BRIEF 1 ->
Write out the part of the news column starting with "by Bethany Halford" and going on through "for the front.", word for word.
BRIEF 2 ->
Answer these questions from the news column.
(a) In what town does Giuseppe Cannella live?
(b) What speed can the jet-powered wheelchair now reach?
(c) Scientists at which university developed the robot that runs on unrefined fuel?
BRIEF 3 ->
According to the news column, why did Cannella put the jet engine on a wheelchair rather than on a go-cart as he first planned? Answer in one to three sentences.

SOURCE TEXT ->
-------

New Speed Record for Wheelchairs, Fly-fueled Robot, Prisoners Pick Peculiar Pets

by Bethany Halford
September 27, 2004 | A version of this story appeared in Volume 82, Issue 39


 

New speed record for wheelchairs

A son-in-law who's good with power tools can certainly come in handy, but Giuseppe Cannella's mother-in-law got more than she bargained for when she returned home from a vacation to find a jet engine attached to her wheelchair. The turbocharged chair can now reach speeds greater than 60 mph.

The design is actually quite simple. Cannella, who lives in Luton, England, bolted the jet engine onto the back of the chair and built a steering mechanism for the front.

"Originally, it was a gimmick. I had a jet engine, and I was going to put it on a go-cart," Cannella told BBC News. "But the missus says, 'Put it on something unusual,' and so I put it on the mother-in-law's wheelchair.

"She was on holiday at the time, so she didn't know what I was doing until she came back," he added. "She actually thought I was doing it for her." Fortunately, Cannella's mother-in-law--who has Parkinson's disease--already had a new wheelchair.

Cannella has been wowing crowds locally with demonstrations of the high-powered wheelchair. Last month, he raised funds for the Parkinson's Disease Society by showing it off at the British Model Flying Association's annual U.K. national championship.

 

Fly-fueled robot

The first robot to run on unrefined fuel has been developed by scientists at the University of the West of England, in Bristol, according to the Sept. 11 issue of New Scientist. The unrefined fuel comes from an unusual source--flies.

-------

SOURCE MATERIAL ->
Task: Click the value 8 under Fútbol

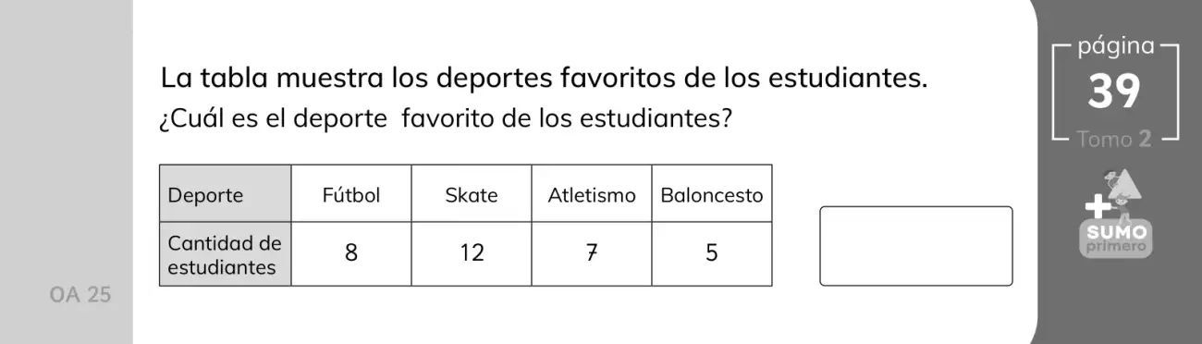Action: pos(351,253)
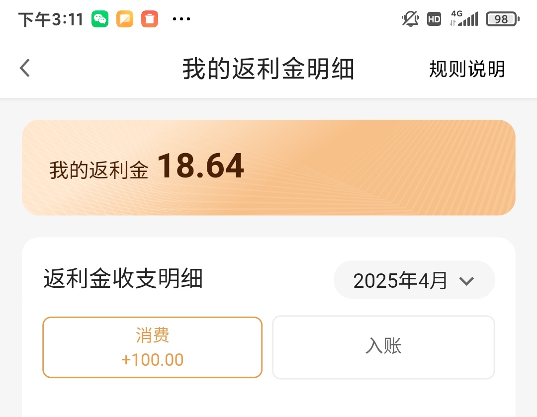Tap the back arrow icon
The image size is (537, 417).
click(x=25, y=68)
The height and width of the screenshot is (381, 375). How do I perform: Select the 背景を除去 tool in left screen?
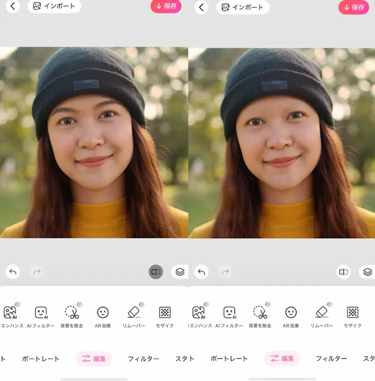click(x=72, y=316)
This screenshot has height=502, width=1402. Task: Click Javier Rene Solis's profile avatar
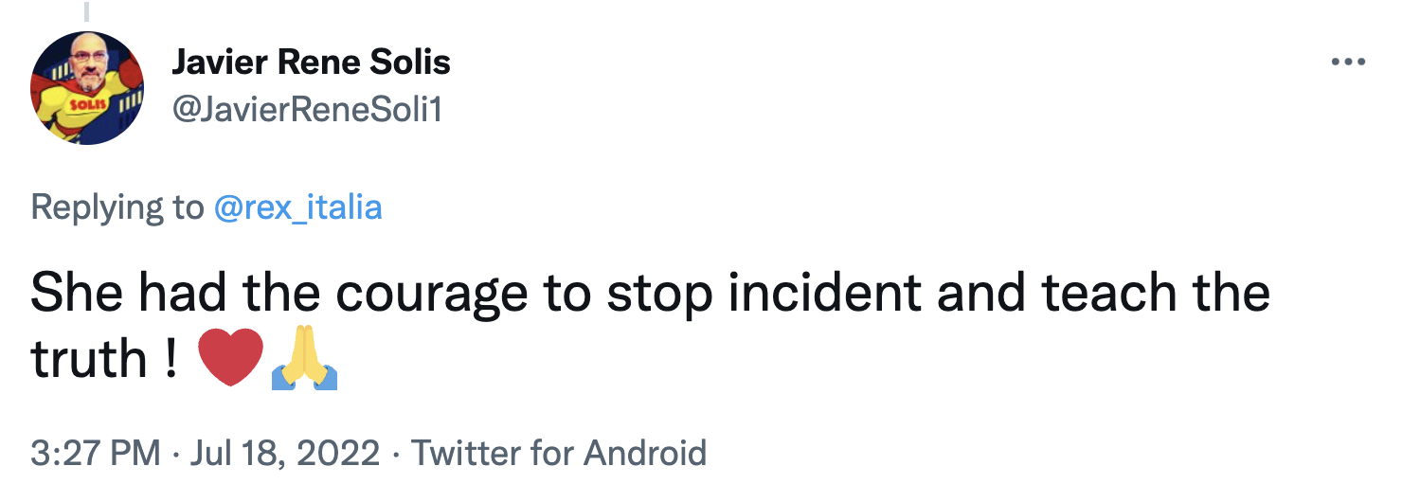pyautogui.click(x=87, y=88)
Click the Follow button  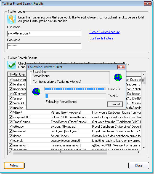point(14,165)
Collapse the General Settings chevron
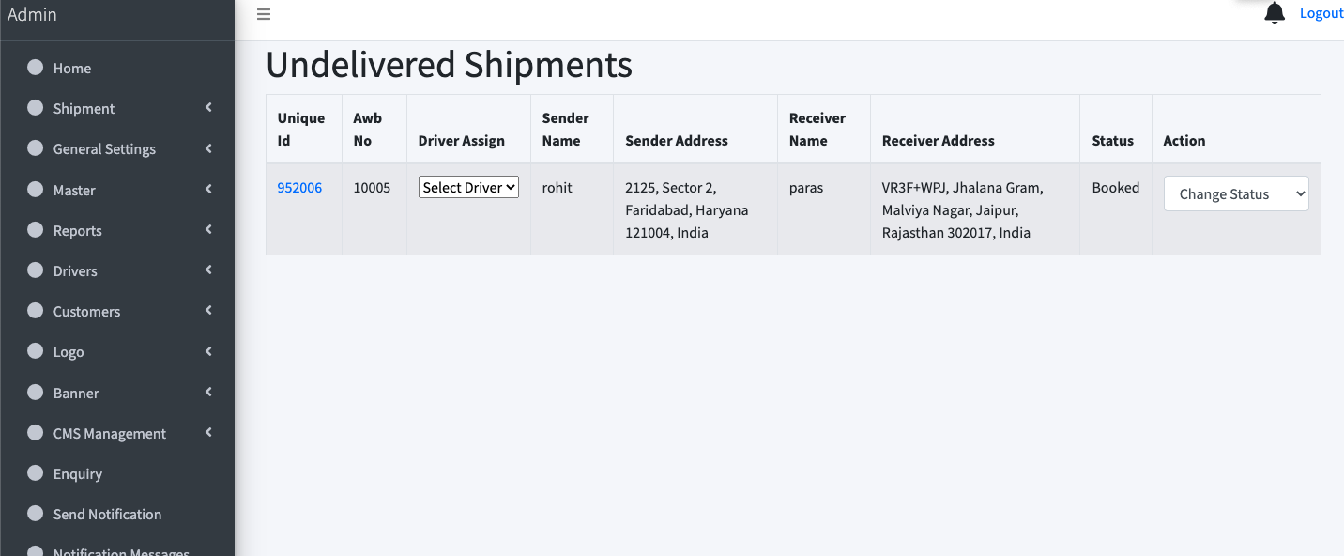The width and height of the screenshot is (1344, 556). (207, 148)
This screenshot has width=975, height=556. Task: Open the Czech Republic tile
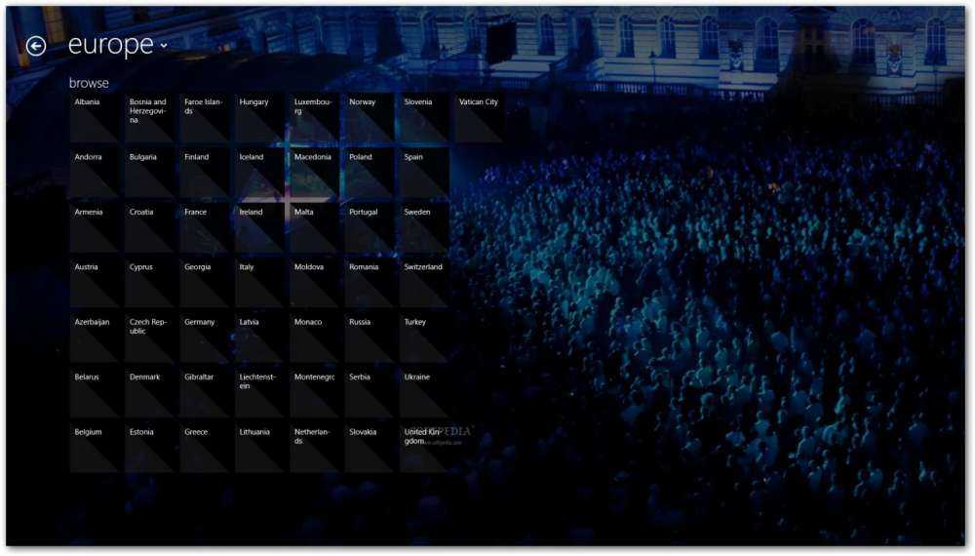149,338
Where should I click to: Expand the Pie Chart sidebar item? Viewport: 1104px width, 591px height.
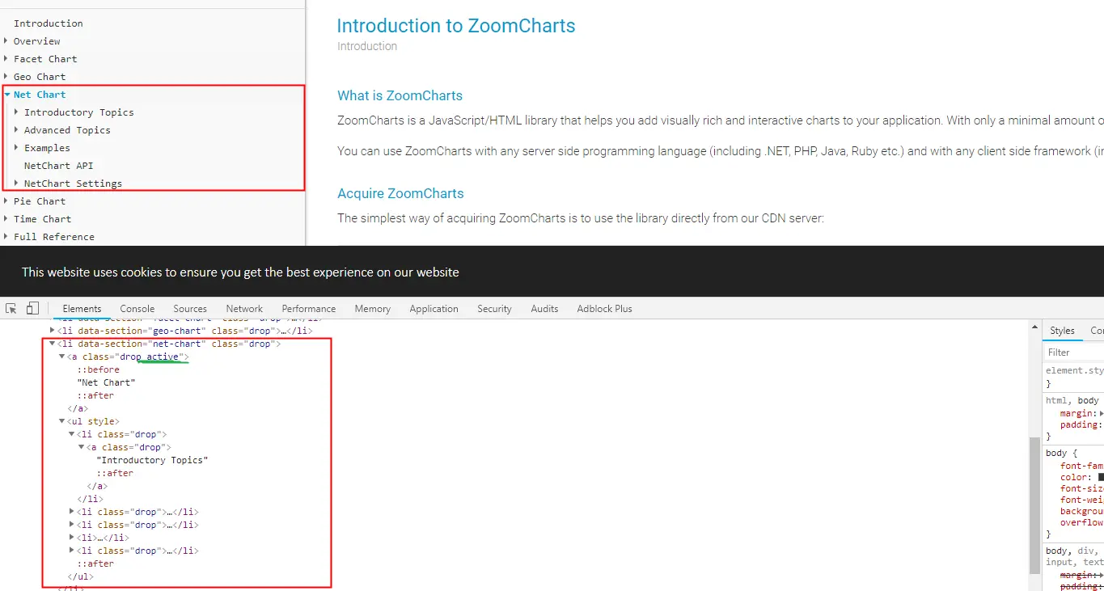click(6, 201)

-------

TASK ANSWER 1 ->
by Bethany Halford
September 27, 2004 | A version of this story appeared in Volume 82, Issue 39


 

New speed record for wheelchairs

A son-in-law who's good with power tools can certainly come in handy, but Giuseppe Cannella's mother-in-law got more than she bargained for when she returned home from a vacation to find a jet engine attached to her wheelchair. The turbocharged chair can now reach speeds greater than 60 mph.

The design is actually quite simple. Cannella, who lives in Luton, England, bolted the jet engine onto the back of the chair and built a steering mechanism for the front.

TASK ANSWER 2 ->
(a) Luton, England
(b) Greater than 60 mph
(c) The University of the West of England, in Bristol

TASK ANSWER 3 ->
His wife told him to put it on something unusual. So he put it on his mother-in-law's wheelchair.